(Pixel coordinate grounding data)
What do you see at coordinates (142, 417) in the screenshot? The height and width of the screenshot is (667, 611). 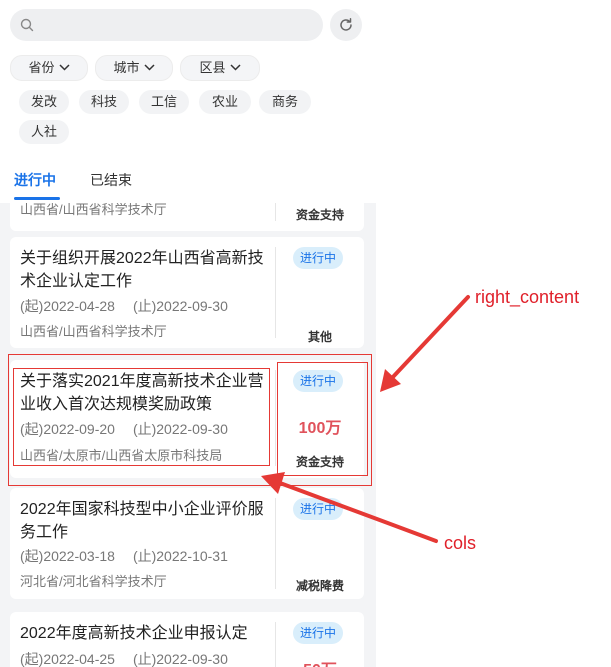 I see `annotation-cols-box` at bounding box center [142, 417].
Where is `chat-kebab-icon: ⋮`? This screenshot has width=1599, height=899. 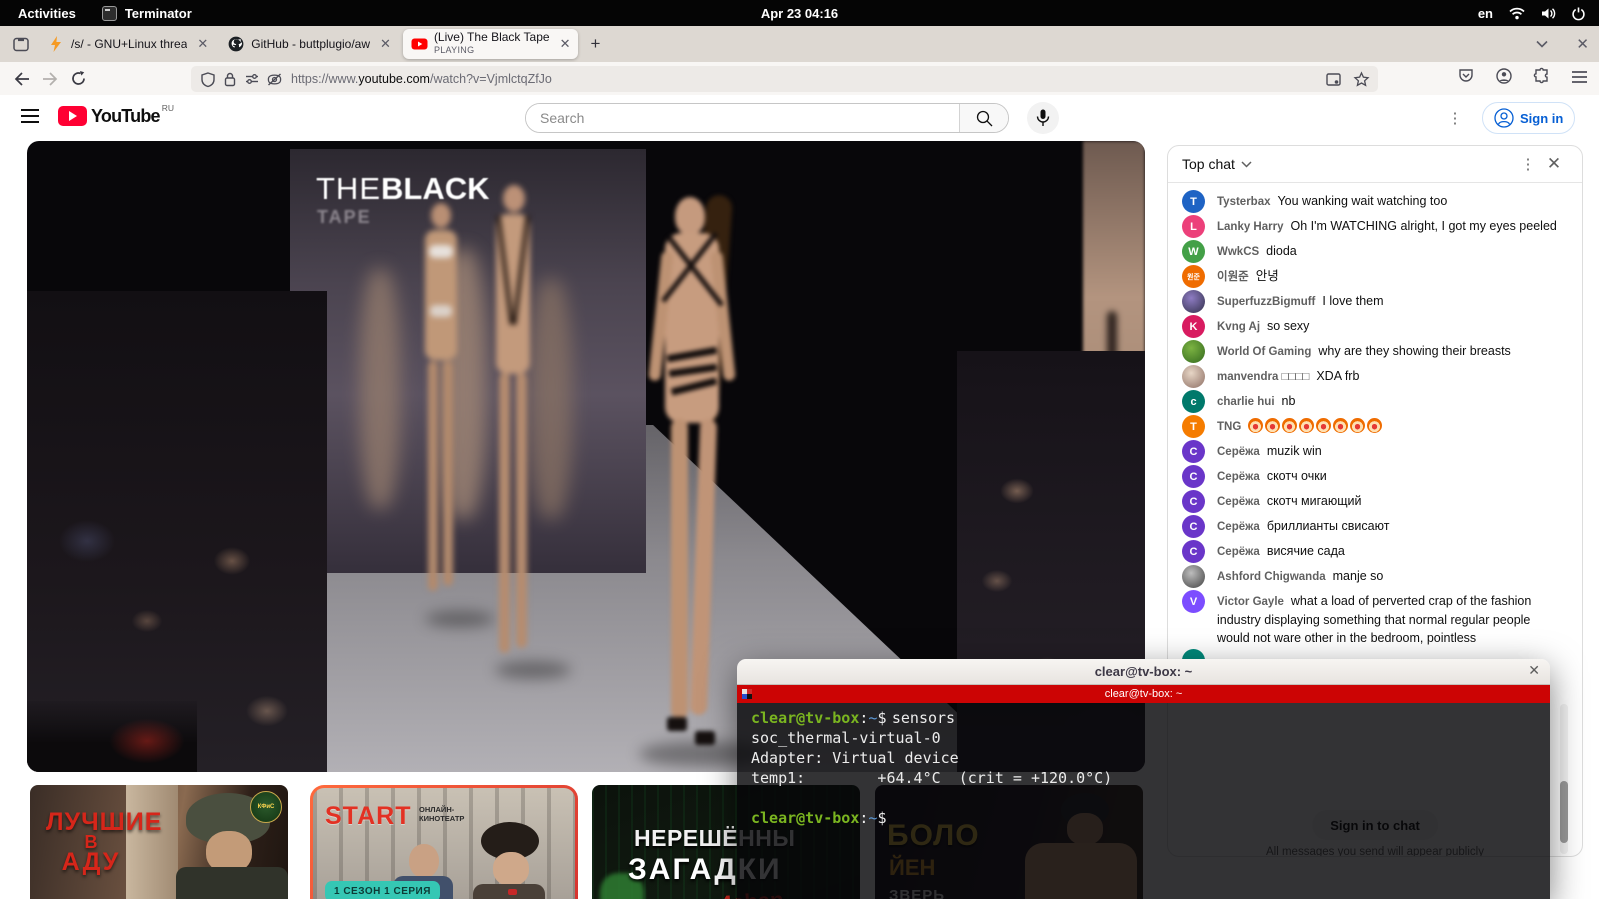
chat-kebab-icon: ⋮ is located at coordinates (1528, 164).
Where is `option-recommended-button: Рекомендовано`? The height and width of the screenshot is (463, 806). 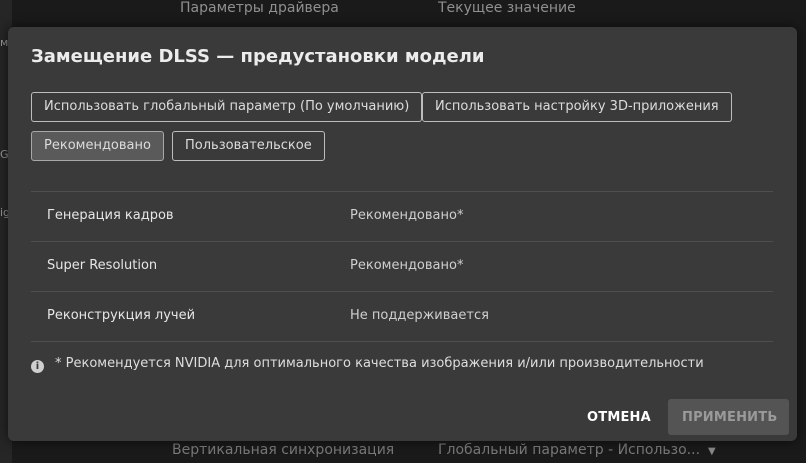 option-recommended-button: Рекомендовано is located at coordinates (98, 146).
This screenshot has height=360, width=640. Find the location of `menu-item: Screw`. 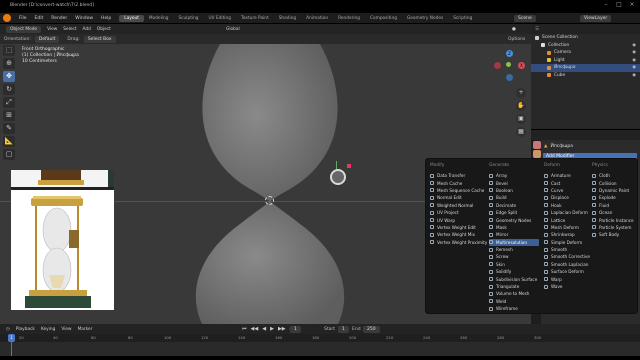

menu-item: Screw is located at coordinates (514, 256).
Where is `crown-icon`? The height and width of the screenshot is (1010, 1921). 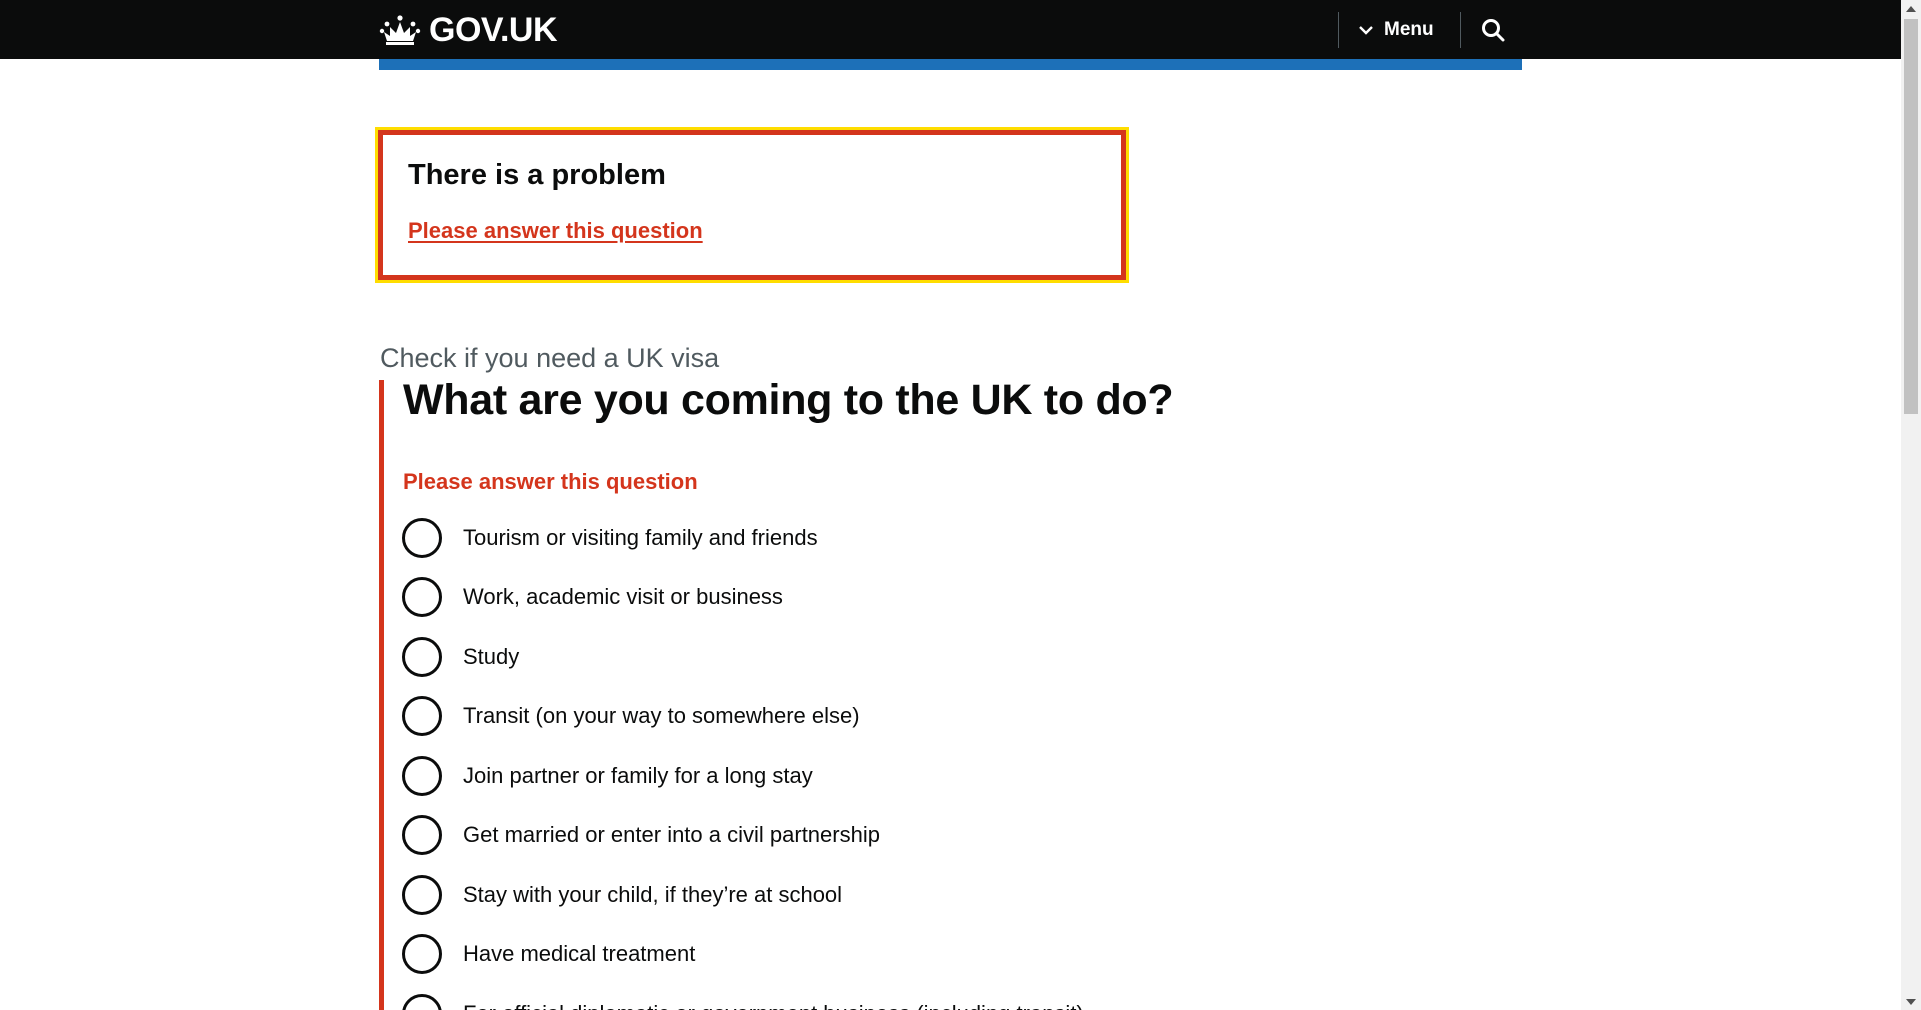
crown-icon is located at coordinates (400, 30).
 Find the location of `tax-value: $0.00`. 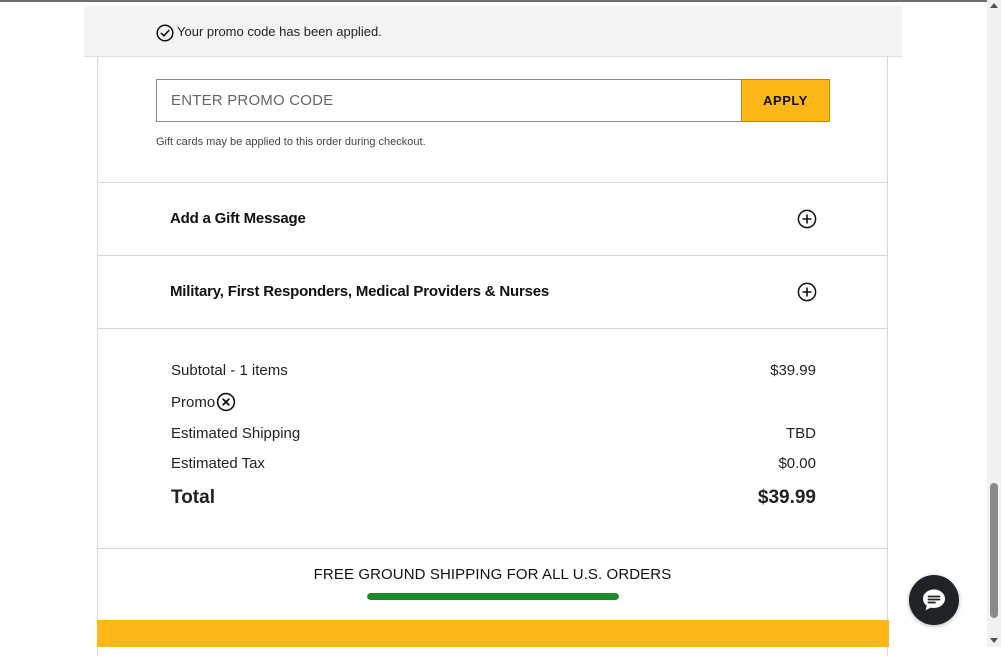

tax-value: $0.00 is located at coordinates (797, 464).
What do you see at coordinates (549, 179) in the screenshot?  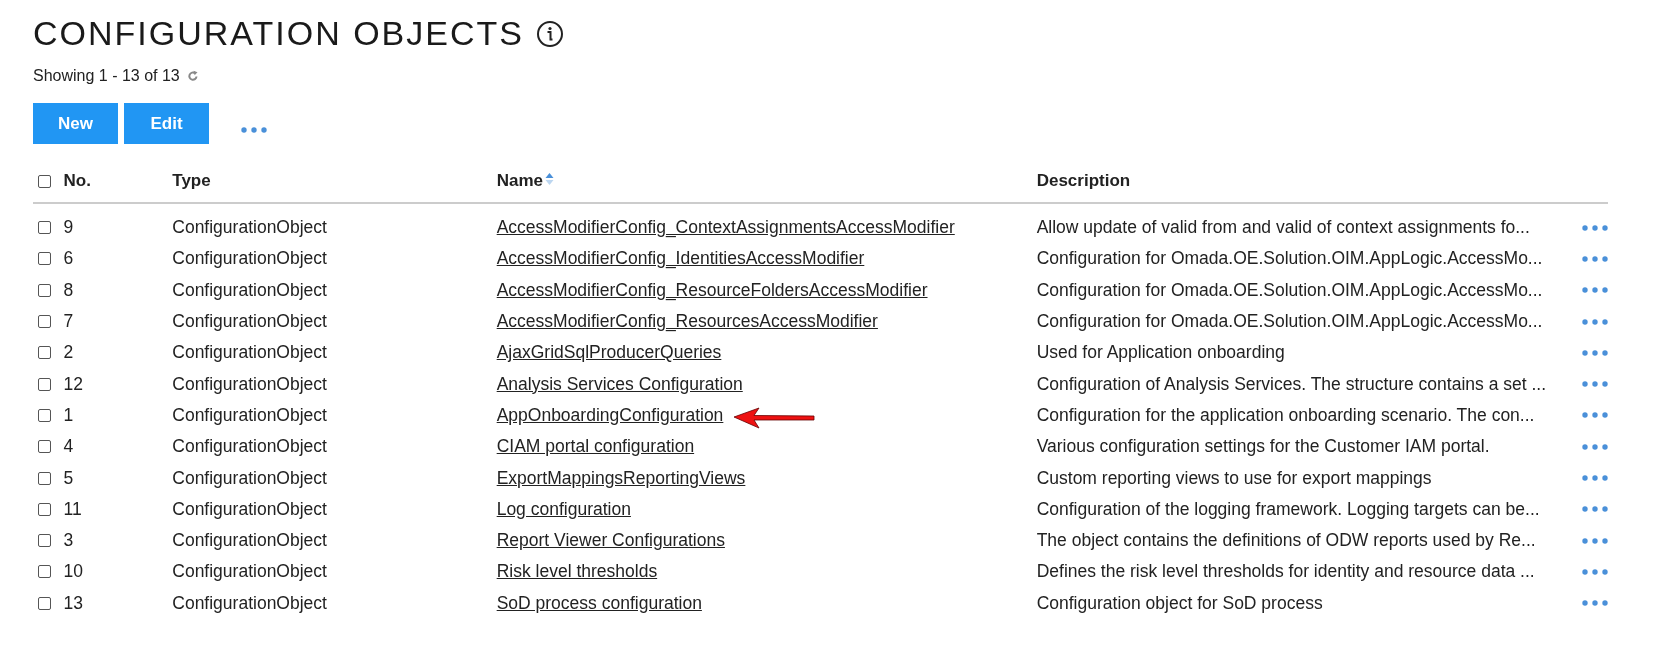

• WORK REQUIRED:
Copy out the entries word for word, starting at the line that contains "is (1010, 1921)." and ending with the last line of the entries. Omit the pictures.

• RESPONSE BELOW:
Where is `crown-icon`? The height and width of the screenshot is (1010, 1921). 
crown-icon is located at coordinates (400, 30).
 Find the location of `tax-value: $0.00`. 

tax-value: $0.00 is located at coordinates (797, 464).
What do you see at coordinates (549, 179) in the screenshot?  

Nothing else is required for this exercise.